Se da un lato, infatti, amplia la platea dei potenziali beneficiari estendendola dalle sole APS agli Enti del Terzo settore, dall’altro sostituisce alla precedente definizione - che genericamente parlava di "attività" senza specificare se vi fosse distinzione tra quelle di promozione sociale e quelle "svolte in maniera ausiliaria e sussidiaria" di cui all’art. 4 comma 1 lett. f) - quella alquanto più ristretta di "attività istituzionali purché non di tipo produttivo", escludendone quindi oltre a queste ultime se a carattere produttivo, anche le attività "non istituzionali" (tra cui quindi quelle svolte ex art. 6), che pertanto non potranno beneficiarne anche qualora siano strumentali alle prime.

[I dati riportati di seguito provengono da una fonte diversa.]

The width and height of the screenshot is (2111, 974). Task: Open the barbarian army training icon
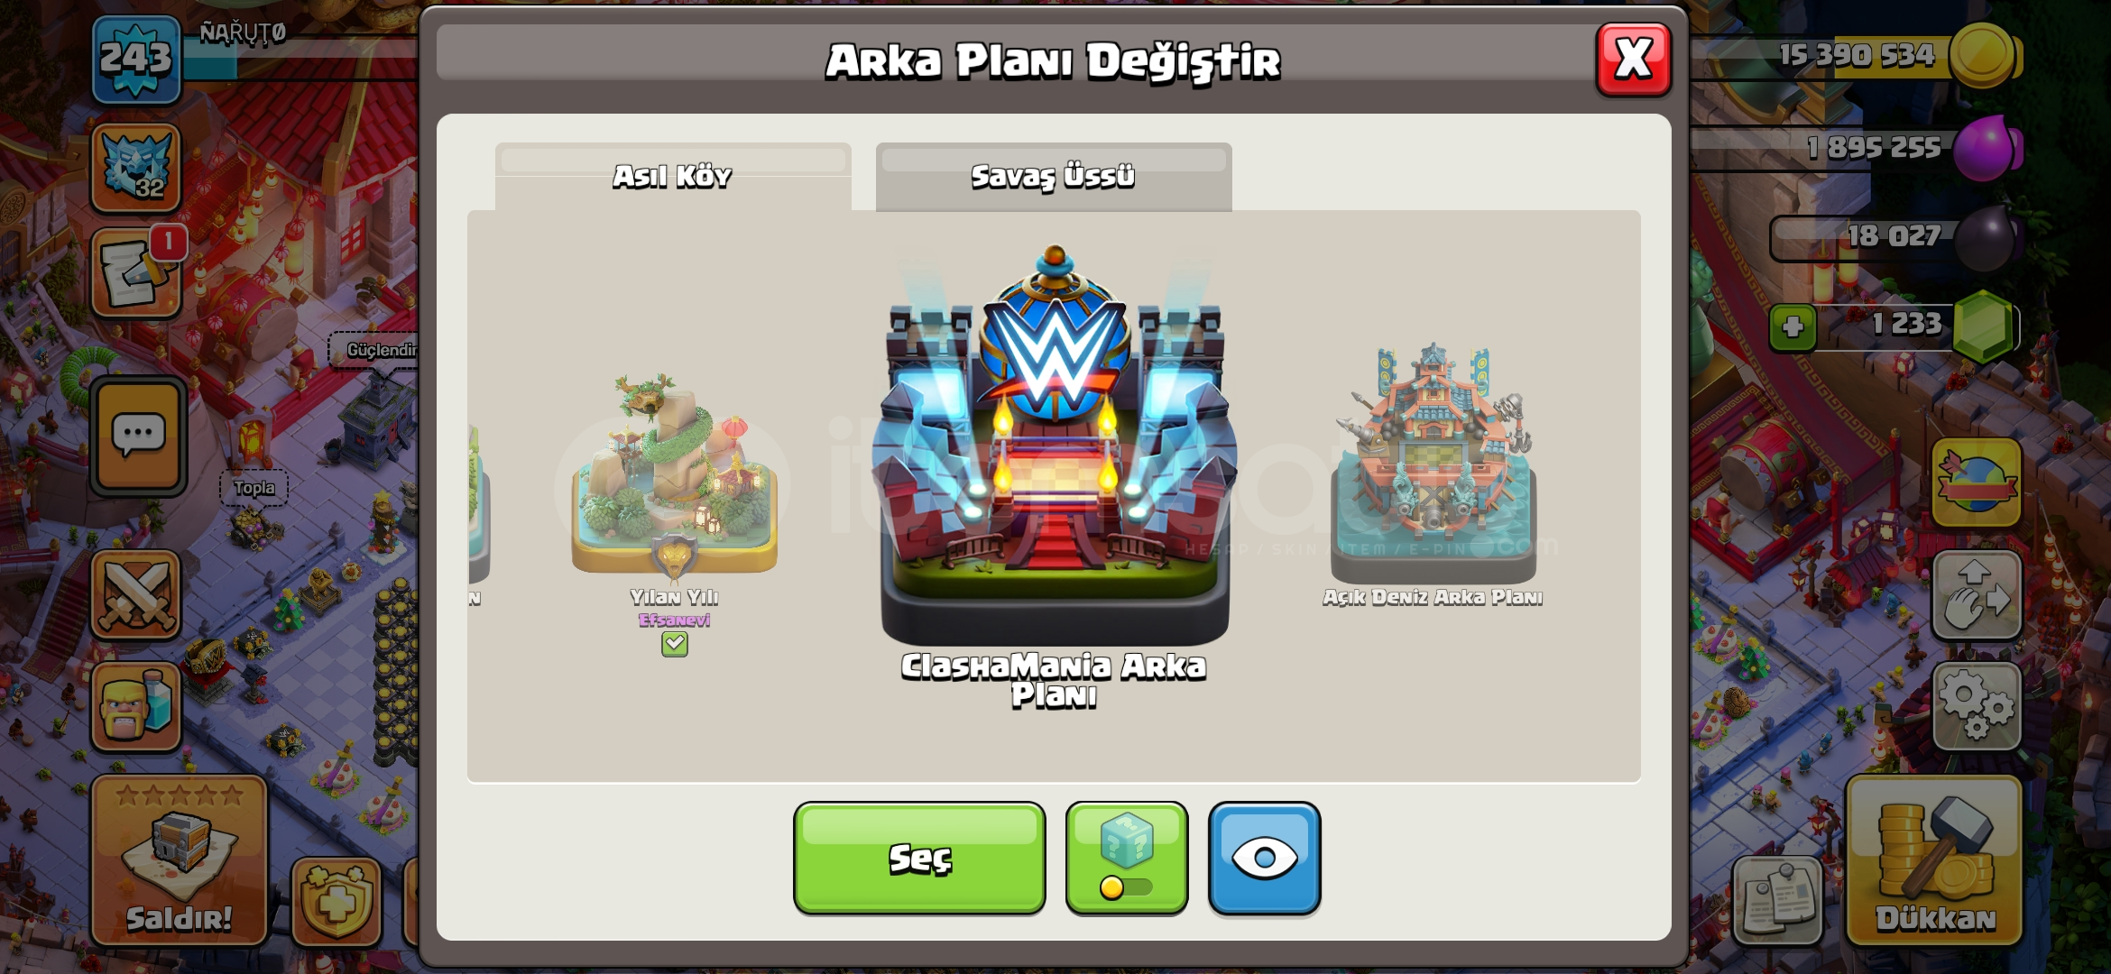[136, 706]
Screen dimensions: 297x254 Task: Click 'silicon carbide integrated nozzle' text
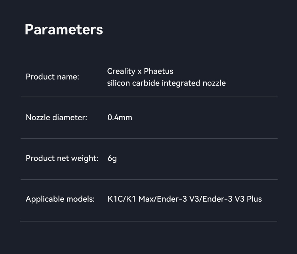(166, 83)
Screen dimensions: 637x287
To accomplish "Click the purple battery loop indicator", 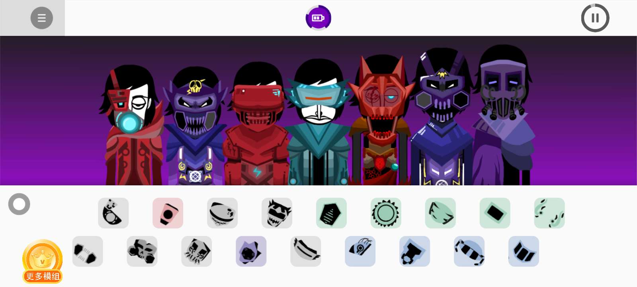I will point(319,18).
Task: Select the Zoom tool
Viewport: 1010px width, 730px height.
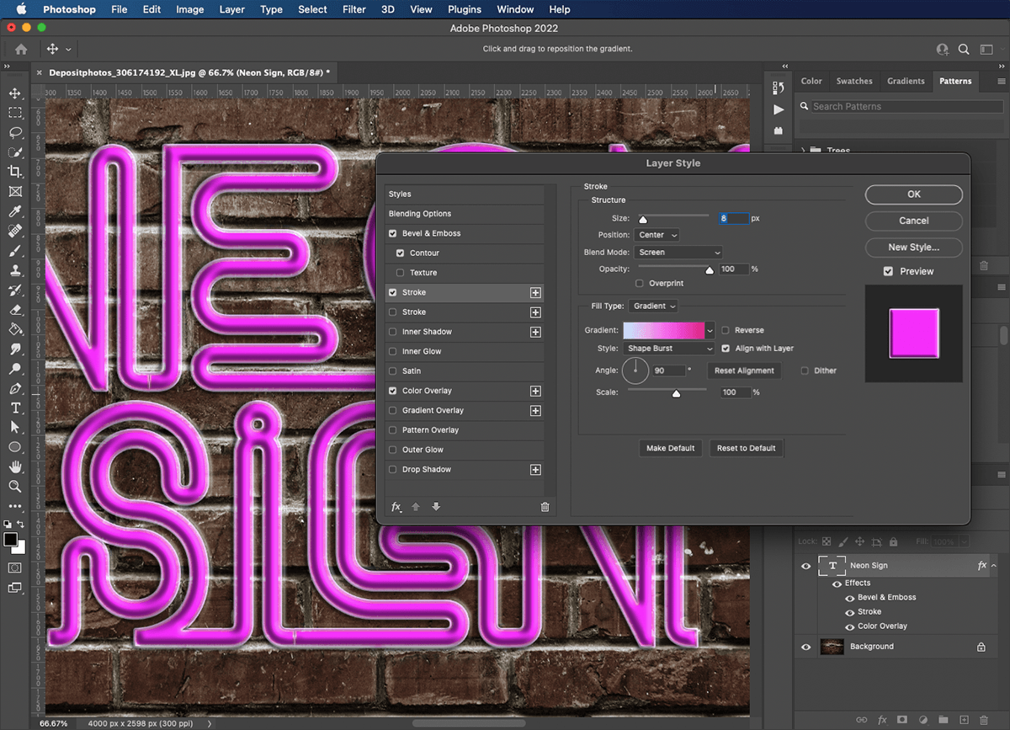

Per attività istituzionali degli ETS - e in particolare delle APS - devono intendersi infatti quelle previste dallo statuto come oggetto principale del rapporto sociale, attraverso le quali ciascun ente persegue le finalità civiche, solidaristiche e di utilità sociale che lo caratterizzano come Ente del Terzo settore. Tali attività sono quindi, da identificarsi nelle attività di interesse generale ex art. 5 del Codice del Terzo settore, che in quanto tali godono, purchè svolte senza fine di lucro e in conformità alle norme particolari che ne disciplinano l’esercizio, del particolare "favor" del legislatore, da cui derivano, tra l’altro, le disposizioni agevolative di cui all’articolo 71.

Anche sulla base di quanto sopra, e in questo caso indipendentemente dall’ eventuale possibilità di ricomprendere le attività di culto tra quelle di cui all’articolo 6, sarà necessario, qualora un locale (fosse anche la sede di un’associazione di promozione sociale) venga adibito in maniera sistematica e organizzata allo svolgimento di celebrazioni religiose o altre attività di culto, che ciò avvenga in assenza di deroghe rispetto alla ordinaria normativa urbanistica in materia di destinazione d’uso.

Si segnala che recentemente il Consiglio di Stato ha avuto modo di pronunciarsi in sede giurisdizionale (Sez. VI, n. 6176/2018) respingendo l’appello contro la precedente decisione cautelare del Tar Lombardia nei confronti di un’associazione destinataria da parte di un Comune di un provvedimento volto a ottenere la cessazione presso i locali sociali dell’attività di culto religioso e specificando che "la qualità dell’appellante come associazione di promozione sociale, per la quale l’art. 71 del d.lgs. 117/2017 ne consente l’insediamento della sede in edifici con qualunque destinazione d’uso, non l’autorizza ad insediare un luogo di culto non occasionale o precario in aree e territori comunali non vocati"; ciò anche "qualora le finalità religiose non siano contemplate nello statuto" , nel caso specifico, "lo scopo aggregativo tipico degli enti del terzo settore, e d’altronde svolto dall’Associazione in altri contesti, scolora rispetto ai dati di fatto che dimostrano anche il fine di culto da essa sì perseguito, ma in modo urbanisticamente scorretto".